DTN Market Matters Blog
Pat Hill DTN Markets Editor

Friday Aug 7, 2009

FSA Official: Consider the Alternatives

USDA's ACRE program is about price protection, not how much money you can make -- that's what one county Farm Service Agency executive director said she is telling producers.

For a story on DTN today, "FSA Offices Prep for Late ACRE Interest," DTN Staff Reporter Susanne Stahl spoke with Marcia Bunger, county executive director for the Lake County, South Dakota FSA office.

Here are some excerpts from Stahl's interview:

"The price is what's making it [ACRE] work. Even though they have normal or above normal yields because the guaranteed price is quite a bit higher than the projected wheat price, they're coming in and signing up.

"What I try to do is run the calculator based on what USDA is forecasting for '09 prices on corn and beans. Right now they're forecasting corn at $3.75 and yesterday the guaranteed price was projected at $4.05 and that's about the breakeven in order to get an ACRE payment. I run the numbers that way. I have the producer tell me what he thinks his '09 yields are going to be. He has to give an idea of what his five-year average is on the farm. On the state calculation side I've been using the average yields for the actual projected yields and then I run the calculator and typically it shows that the state trigger for soybeans isn't being met, but for corn it is.

"Then I show them the side-by-side comparison between a DCP farm only and an ACRE farm only and at that amount, those levels, the DCP farm pays more.

"Then I say let's stick in $3.00 for corn and $8.50 for beans. When I run that scenario, then the triggers are met both at a farm and state level with normal or above-normal expected yields and it's paying considerably more for ACRE.

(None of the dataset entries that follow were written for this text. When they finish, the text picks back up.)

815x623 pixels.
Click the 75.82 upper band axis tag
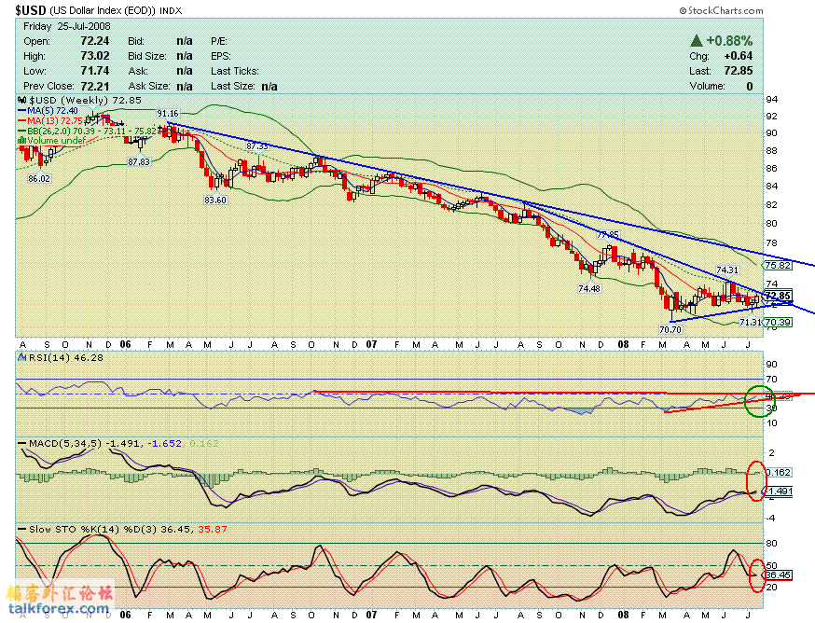[x=778, y=266]
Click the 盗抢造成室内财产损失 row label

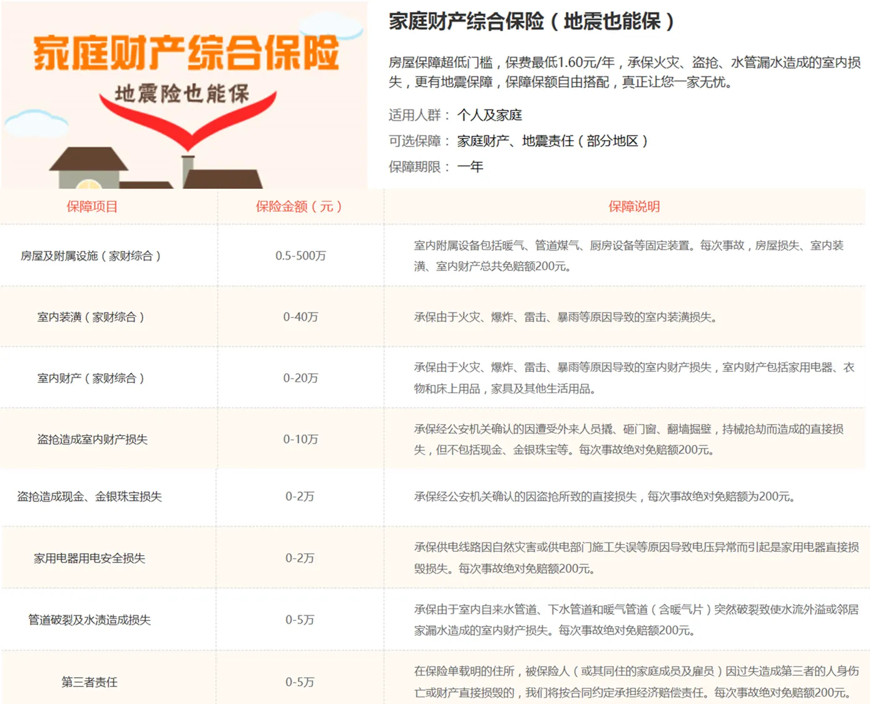click(x=92, y=439)
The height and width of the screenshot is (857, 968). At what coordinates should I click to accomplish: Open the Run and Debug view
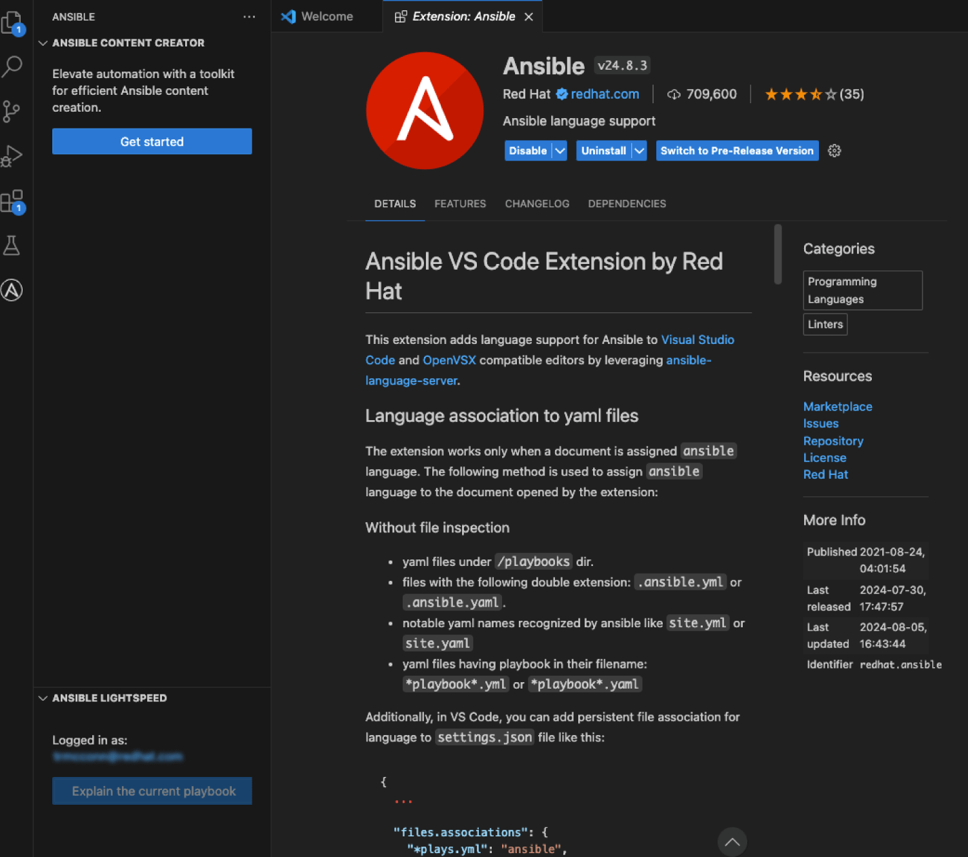coord(12,156)
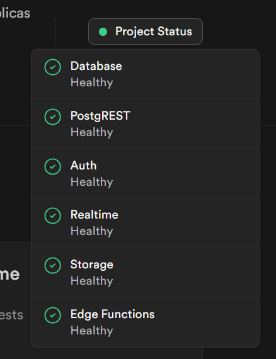Image resolution: width=276 pixels, height=359 pixels.
Task: Choose the Edge Functions status entry
Action: (145, 322)
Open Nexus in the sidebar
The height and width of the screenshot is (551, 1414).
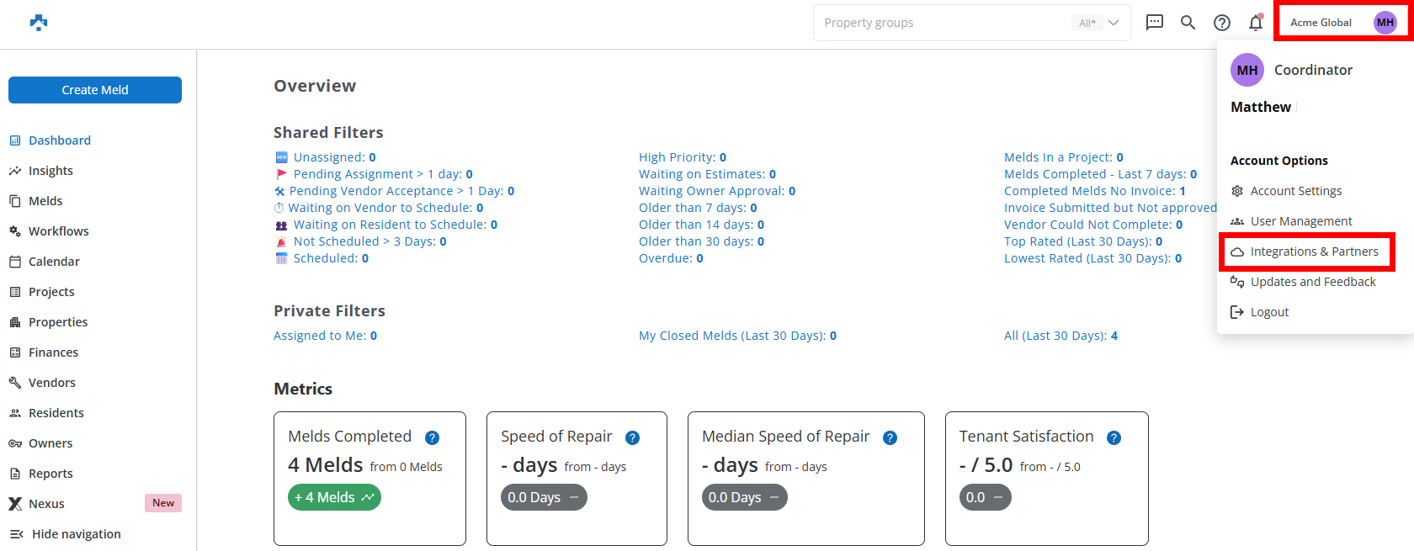click(x=46, y=504)
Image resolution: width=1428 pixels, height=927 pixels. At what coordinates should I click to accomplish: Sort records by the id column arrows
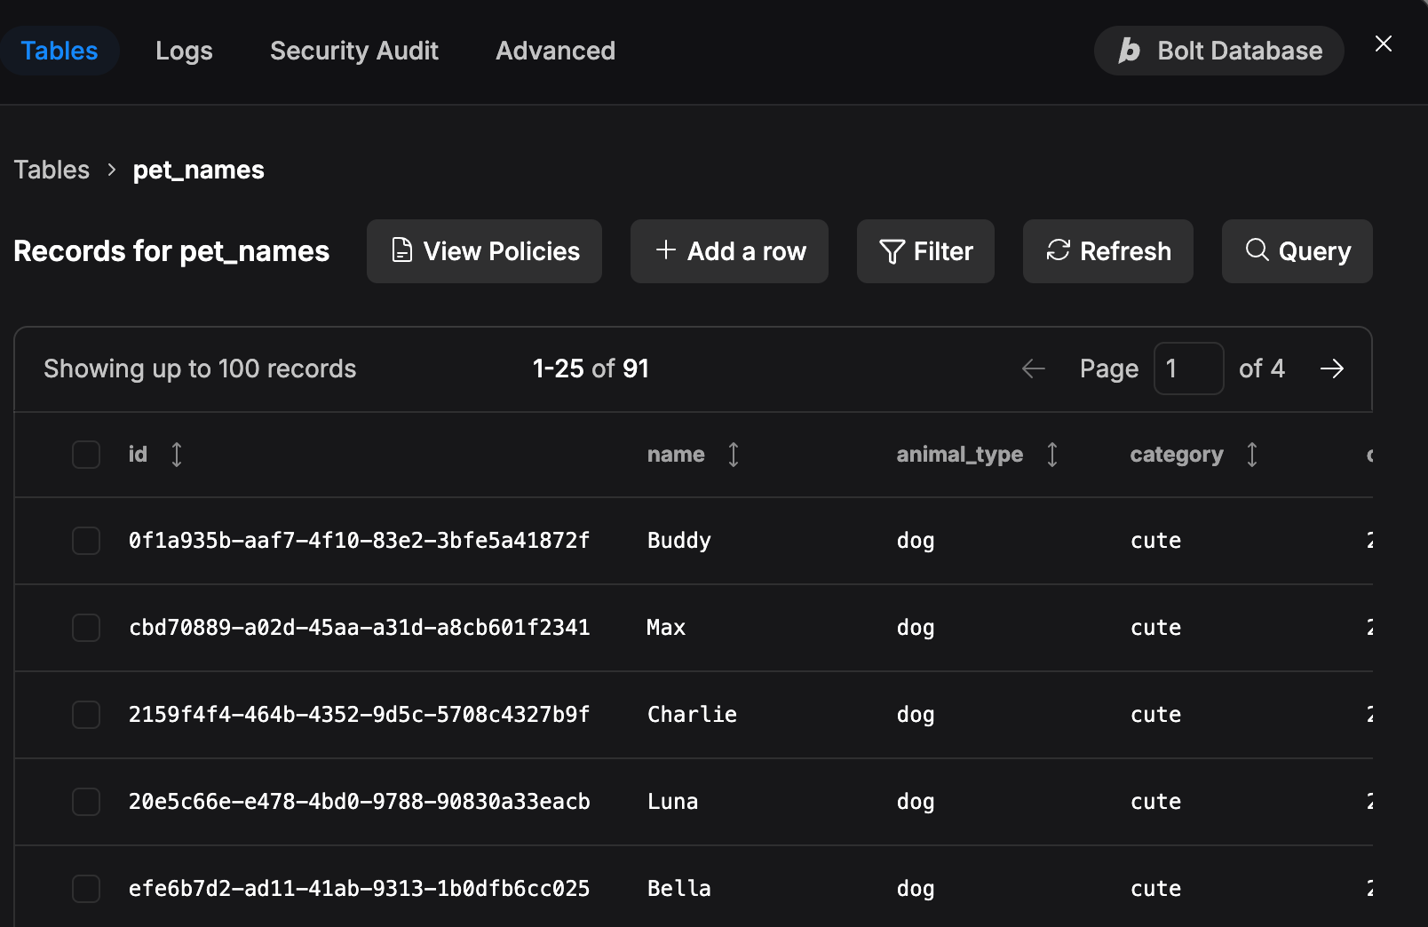coord(177,455)
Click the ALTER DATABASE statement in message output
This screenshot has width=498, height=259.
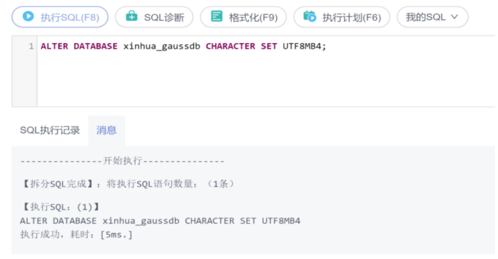pyautogui.click(x=160, y=221)
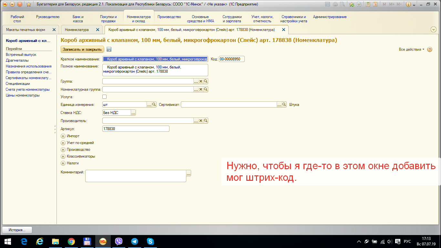Screen dimensions: 441x248
Task: Open the calculator from the title bar
Action: tap(368, 4)
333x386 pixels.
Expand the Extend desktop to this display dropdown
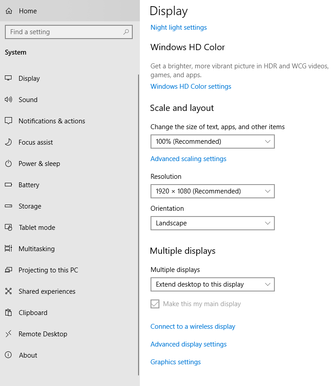[213, 284]
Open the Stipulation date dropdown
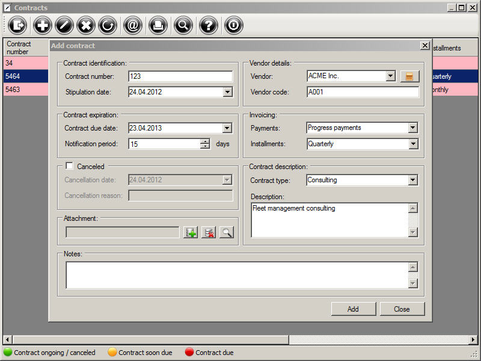This screenshot has height=361, width=481. click(227, 92)
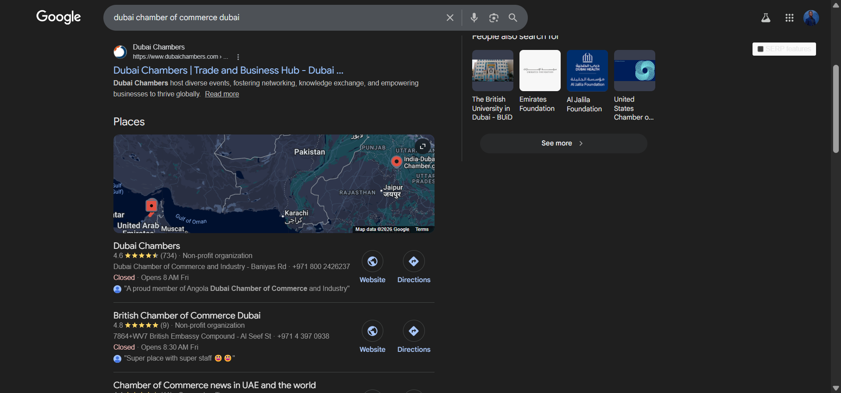Open Google Lens image search icon
Screen dimensions: 841x393
494,18
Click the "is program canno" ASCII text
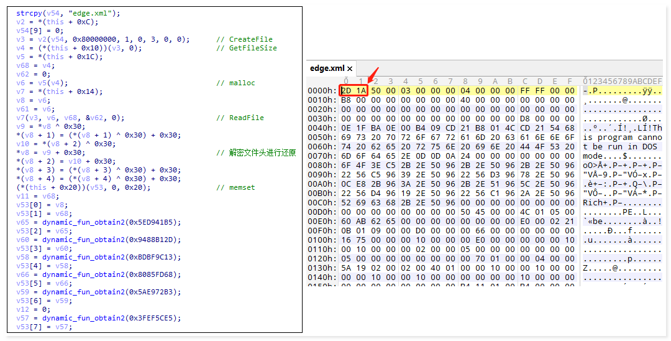Viewport: 671px width, 341px height. [x=622, y=138]
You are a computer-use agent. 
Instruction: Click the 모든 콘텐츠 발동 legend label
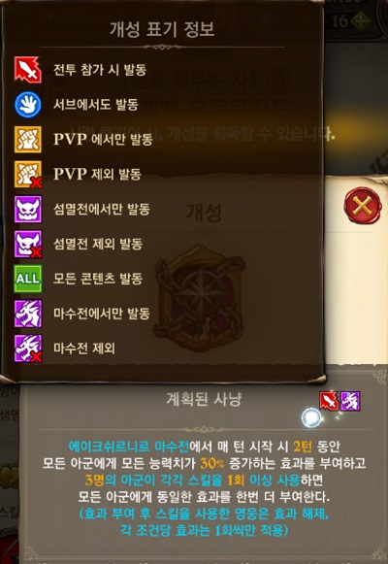98,279
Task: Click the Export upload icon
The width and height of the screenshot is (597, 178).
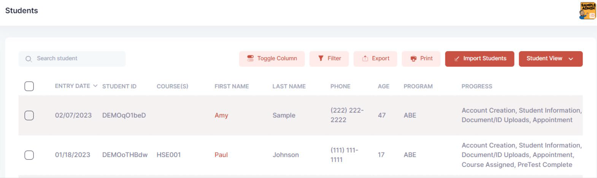Action: [365, 58]

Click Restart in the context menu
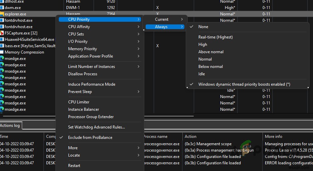tap(74, 166)
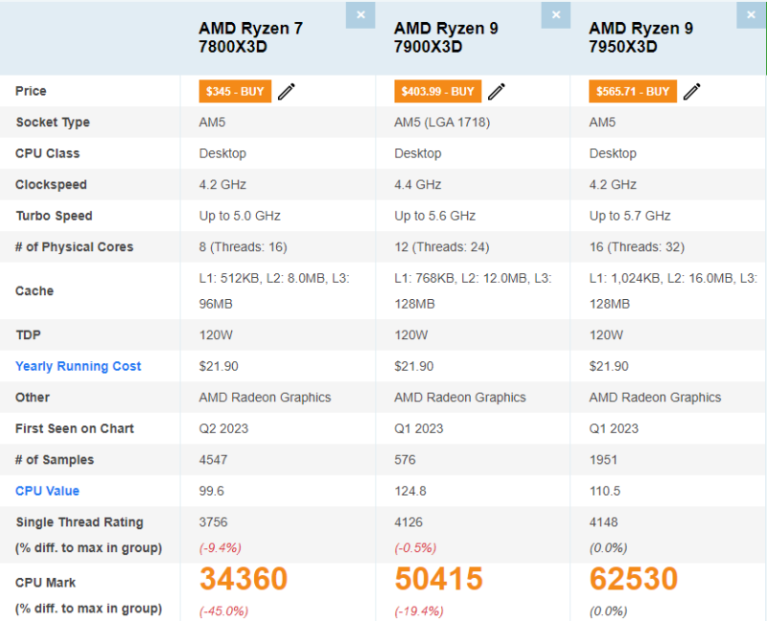The image size is (767, 621).
Task: Click the CPU Mark score 62530
Action: coord(632,579)
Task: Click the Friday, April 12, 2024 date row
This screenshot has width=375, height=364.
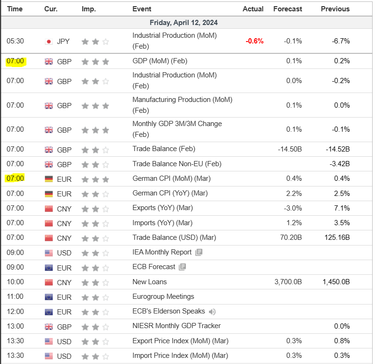Action: point(183,23)
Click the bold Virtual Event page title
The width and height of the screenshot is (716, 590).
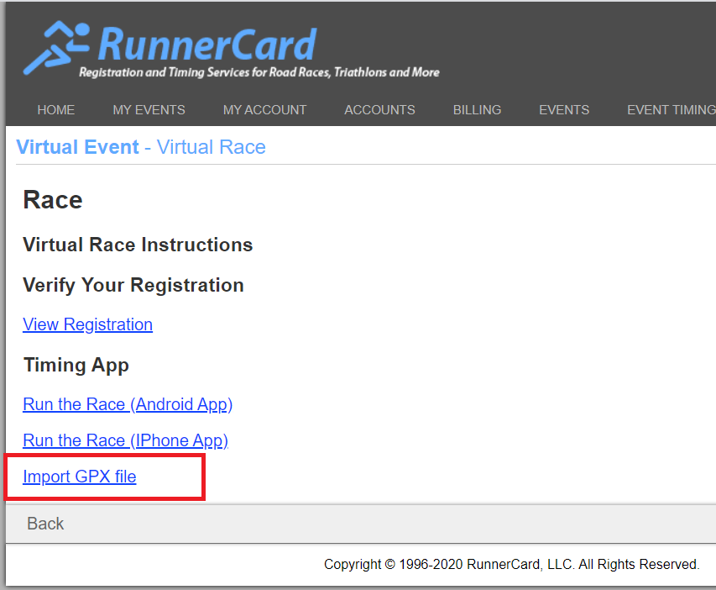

"This is not about how much money you can make, it's about price protection or revenue protection. If corn goes to $5, will you care that you gave up 20 percent of your direct payment -- and they said no, because that doesn't amount to a whole lot.

"But I said if corn drops to $3.00, can you bear that drop in revenue? Maybe, maybe not.

"This is what this program is doing. It's protecting the bottom on the price.

"There's still confusion that this is a disaster program. That's muddied it. SURE and ACRE are being interchanged in their minds. {SURE is Supplemental Revenue, which is the new disaster program, details of which have yet to be announced.]

"There are still producers who use our loan program and they don't want to take the 30-percent reduction in the loan rate in the fall when they go to seal their grain. Those producers are not quite as interested in signing up in ACRE.

"But the other thing we talk about is you don't have to be in ACRE on all your farms. If you want to seal your grain at the county loan rate, the bushels that come off of your non ACRE farms are still sealed at the normal loan rate.

"The significantly larger farmers may not be interested because under the old farm bill there was a payment limitation on LDPs; with the enactment of the '08 bill, they removed that so those producers who have lots of bushels have an unlimited amount of dollars they can earn if LDPs start to work and the ACRE program caps that at $65,000. So when you go to calculate an LDP on an ACRE farm you have to take off 30 percent from the loan rate because that's how we calculate the LDP. So Lake County's loan rate is $1.87; if you're in ACRE, we take off 30 percent, that drops it down to $1.30. So if the posted country price for any particular day is at a $1.50, that ACRE farm will not earn an LDP payment versus the neighbor down the road who didn't go into ACRE -- they're going to get a 37-cent LDP.

"You try to cover all of those things -- you become the devil's advocate when you take the signup because you want them to be fully educated as to what they're entering into or not entering into when they make a decision about ACRE."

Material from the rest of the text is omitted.